Well, we have a bit of an idea – and it involves Gwyneth Paltrow, Edward Norton, Courteney Cox, Susan Sarandon, Charlize Theron, Jennifer Aniston, Kate Winslet, Mark Ruffalo, Sarah Paulson and Amy Adams.

They are just a few of the Hollywood A-listers who got behind To Leslie – voicing their support for the film on social media in the dying days of voting, and in some cases even hosting their own screenings.

It had become a bit of a running joke in recent days that many posts championing the film used the same wording, calling To Leslie a “small film with a giant heart”. But the copy-and-paste tweets and Instagram posts were driven by an apparently genuine admiration.

The efforts to get the film on to the Academy’s radar were ultimately successful, but it’s hard to overstate how unusual Riseborough’s campaign has been.

To Leslie reportedly only made $27,000 (£21,800) at the box office when it first opened. (Having said that, it did make at least an extra £4.49 last week when this reporter paid to rent it on a well-known streaming service.)

The film premiered at South by Southwest last March.

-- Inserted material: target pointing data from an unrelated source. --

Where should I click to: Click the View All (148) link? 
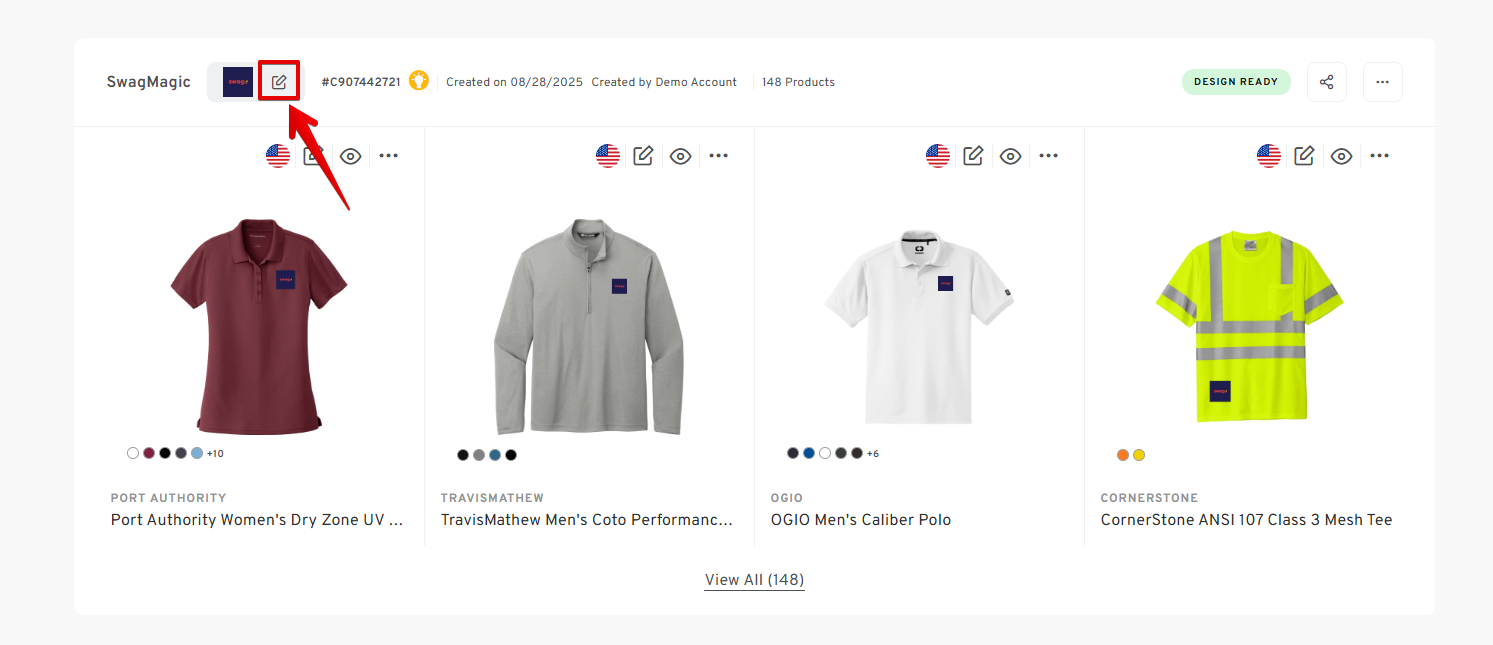(x=754, y=580)
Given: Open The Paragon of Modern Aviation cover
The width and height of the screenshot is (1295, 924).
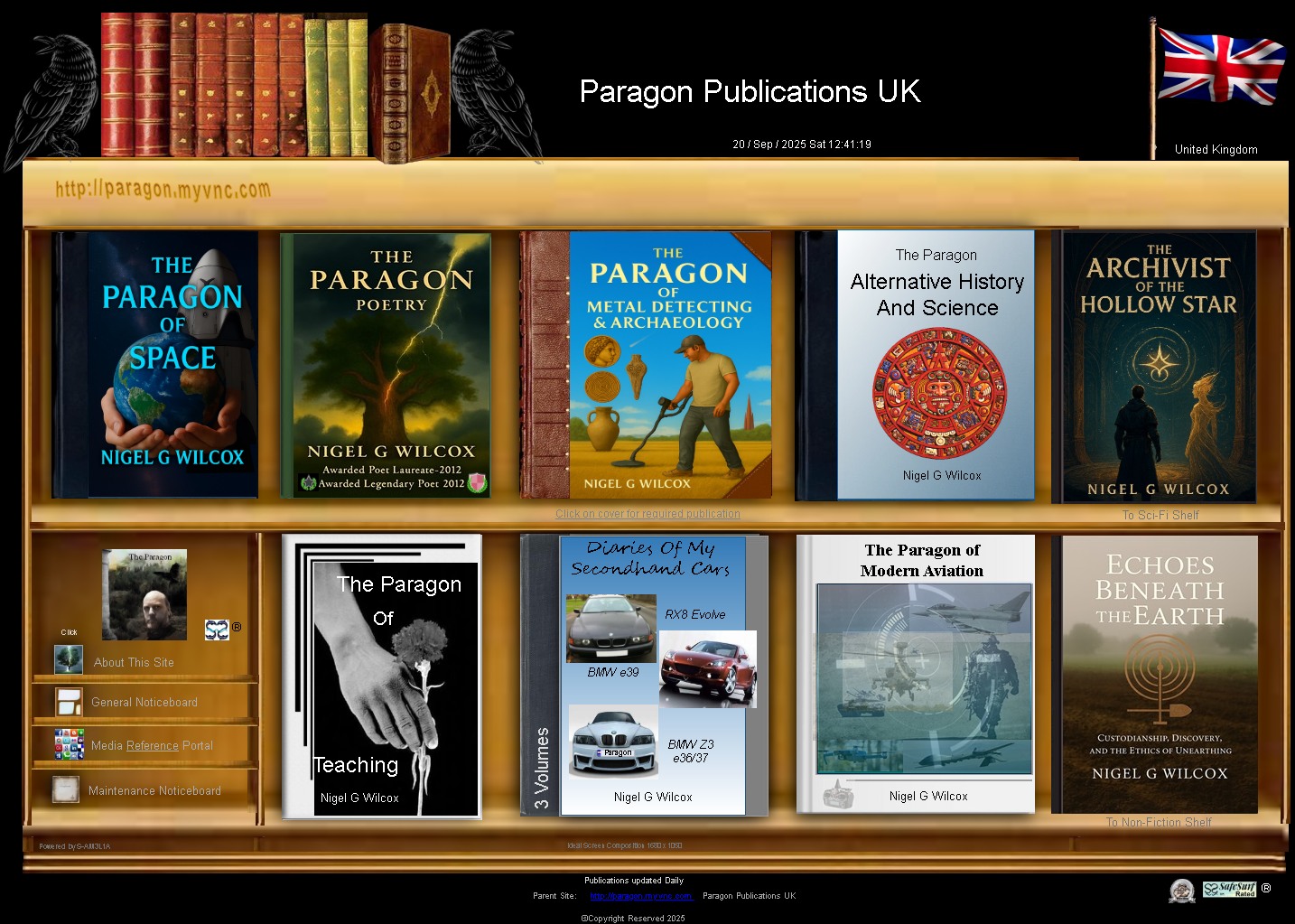Looking at the screenshot, I should [916, 674].
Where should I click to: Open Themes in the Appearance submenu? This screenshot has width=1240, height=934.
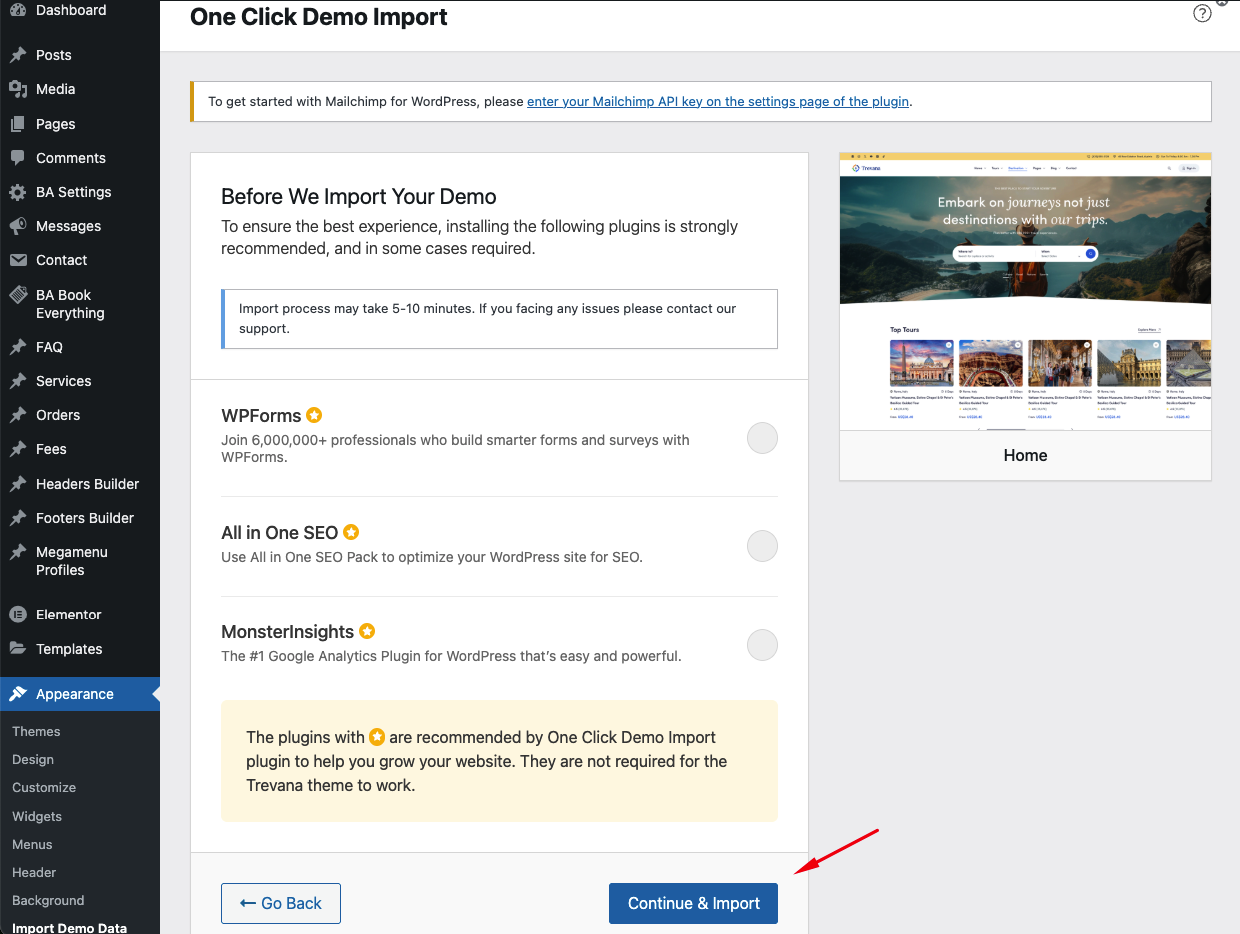coord(36,732)
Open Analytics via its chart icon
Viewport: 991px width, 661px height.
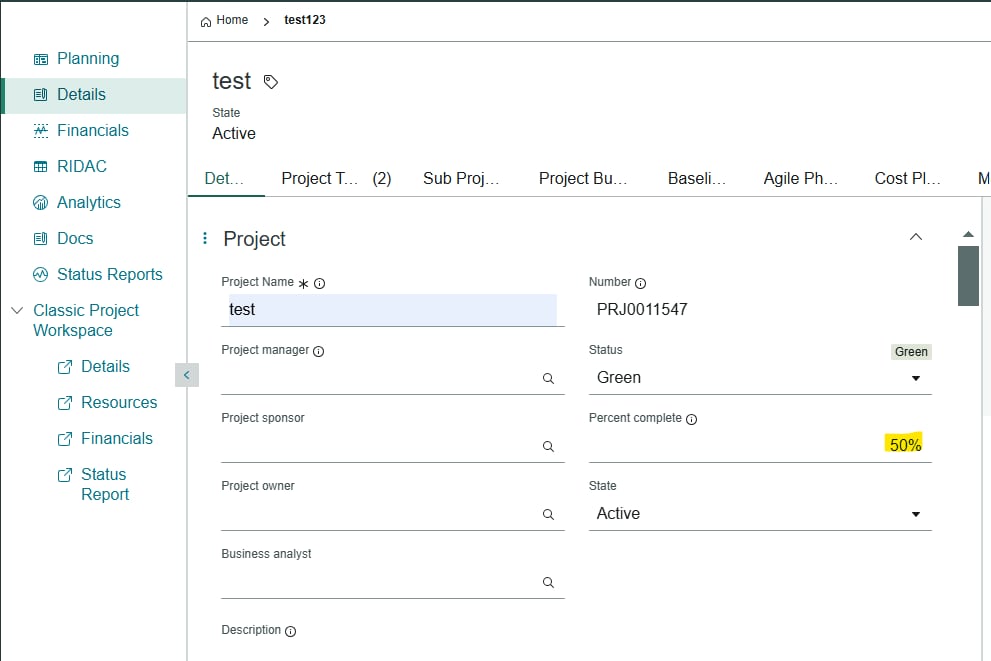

Unlike Toronto, Venice or Cannes, SXSW is not one of the film festivals considered a key part of the awards race and the film went largely unnoticed.

“After SXSW there was a quiet lull,” Riseborough recalled. “And then slowly, as the film had a few screenings elsewhere – including at Raindance, which was a big deal because we hadn’t had a release in the UK – we found people were starting to talk about it.